Deskripsi Pekerjaan
Are you obsessed with system reliability, performance, and automation? NexusCloud Solutions is seeking a Senior Site Reliability Engineer to join our core infrastructure team. In this role, you will bridge the gap between development and operations, ensuring our high-traffic global platforms remain scalable, resilient, and performant. You will be instrumental in driving our move toward complete infrastructure-as-code and cloud-native observability.
Tanggung Jawab
- Design, build, and maintain highly available, scalable, and secure cloud infrastructure.

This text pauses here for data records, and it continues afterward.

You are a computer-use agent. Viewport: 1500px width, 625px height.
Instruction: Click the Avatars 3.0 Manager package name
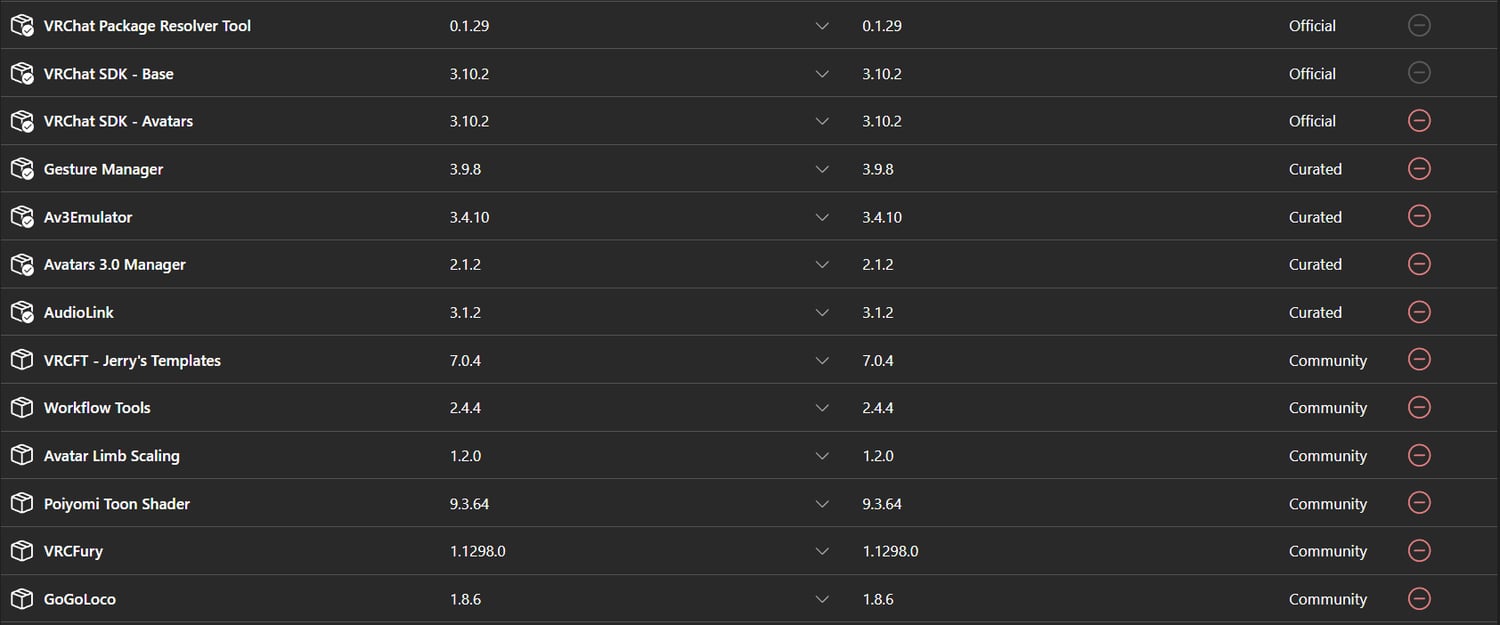pyautogui.click(x=114, y=265)
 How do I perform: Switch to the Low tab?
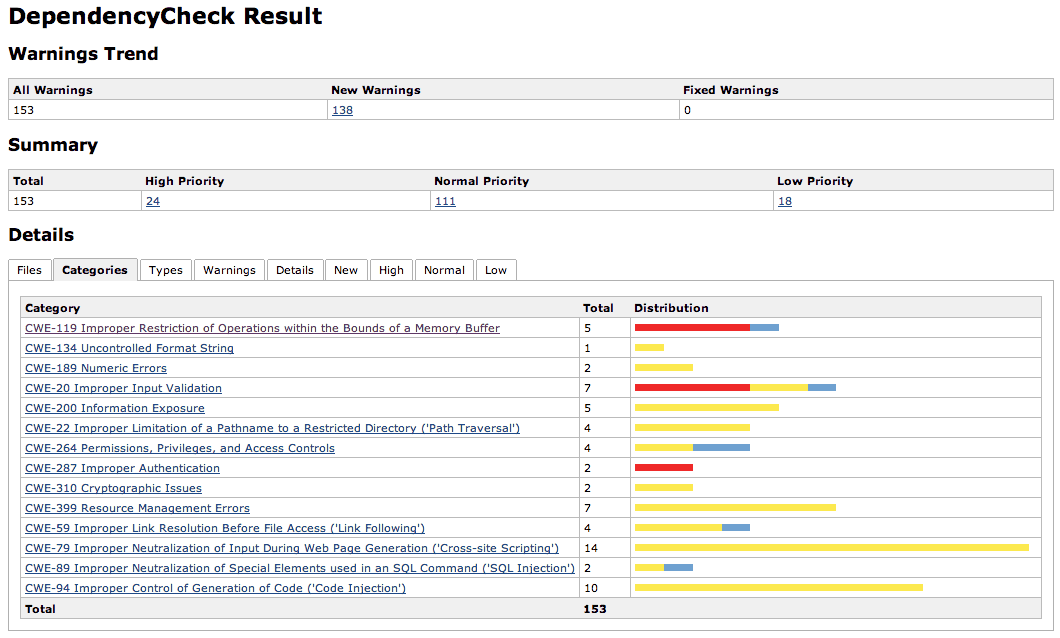pos(496,270)

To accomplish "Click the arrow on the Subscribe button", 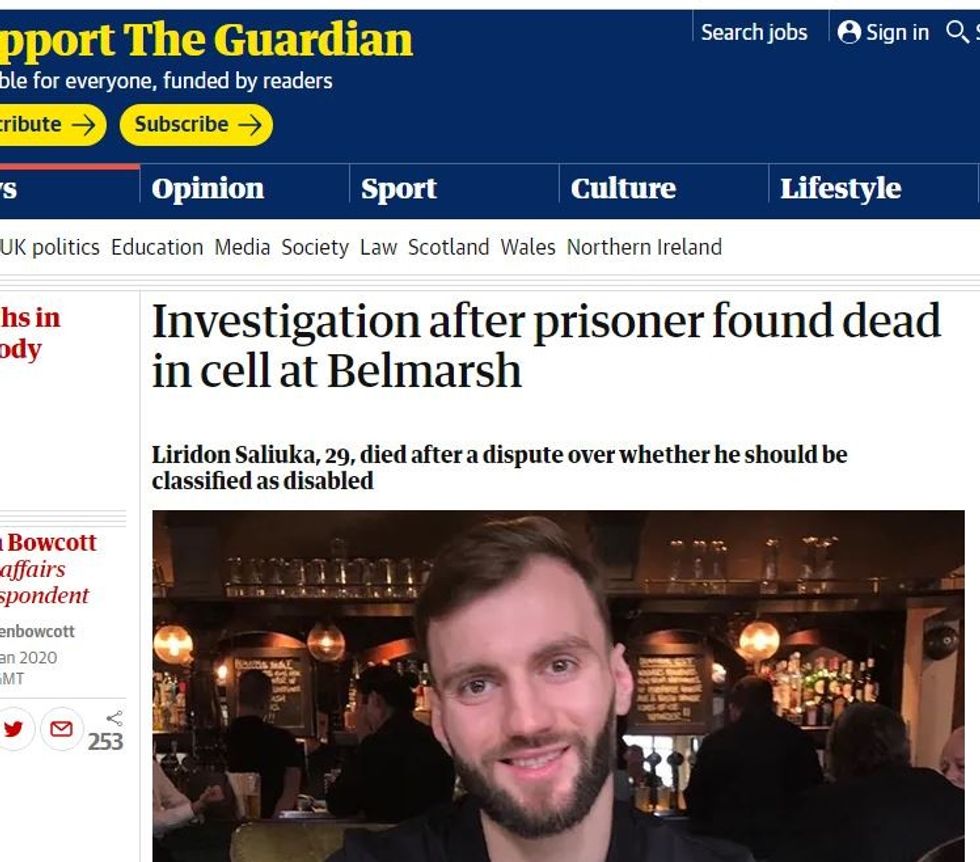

- Automate infrastructure provisioning and configuration management using Terraform and Ansible.
- Drive incident response and post-mortem analysis to maintain 99.99% system uptime.
- Implement and manage advanced monitoring, logging, and alerting systems (Prometheus, Grafana, ELK).
- Collaborate with cross-functional engineering teams to optimize application performance and CI/CD pipelines.
- Conduct regular capacity planning and load testing to ensure seamless peak-traffic handling.
- Mentor junior engineers and advocate for SRE best practices across the organization.
Kualifikasi
- Bachelor’s degree in Computer Science, Engineering, or equivalent practical experience.
- 5+ years of experience in SRE, DevOps, or Systems Engineering roles.
- Deep expertise in AWS/GCP cloud platforms and container orchestration (Kubernetes).
- Advanced proficiency in scripting languages such as Python, Go, or Bash.
- Proven experience with infrastructure-as-code tools like Terraform or Pulumi.
- Strong understanding of distributed systems, networking protocols (TCP/IP, DNS, HTTP), and load balancing.
- Excellent analytical, problem-solving, and communication skills in a fast-paced environment.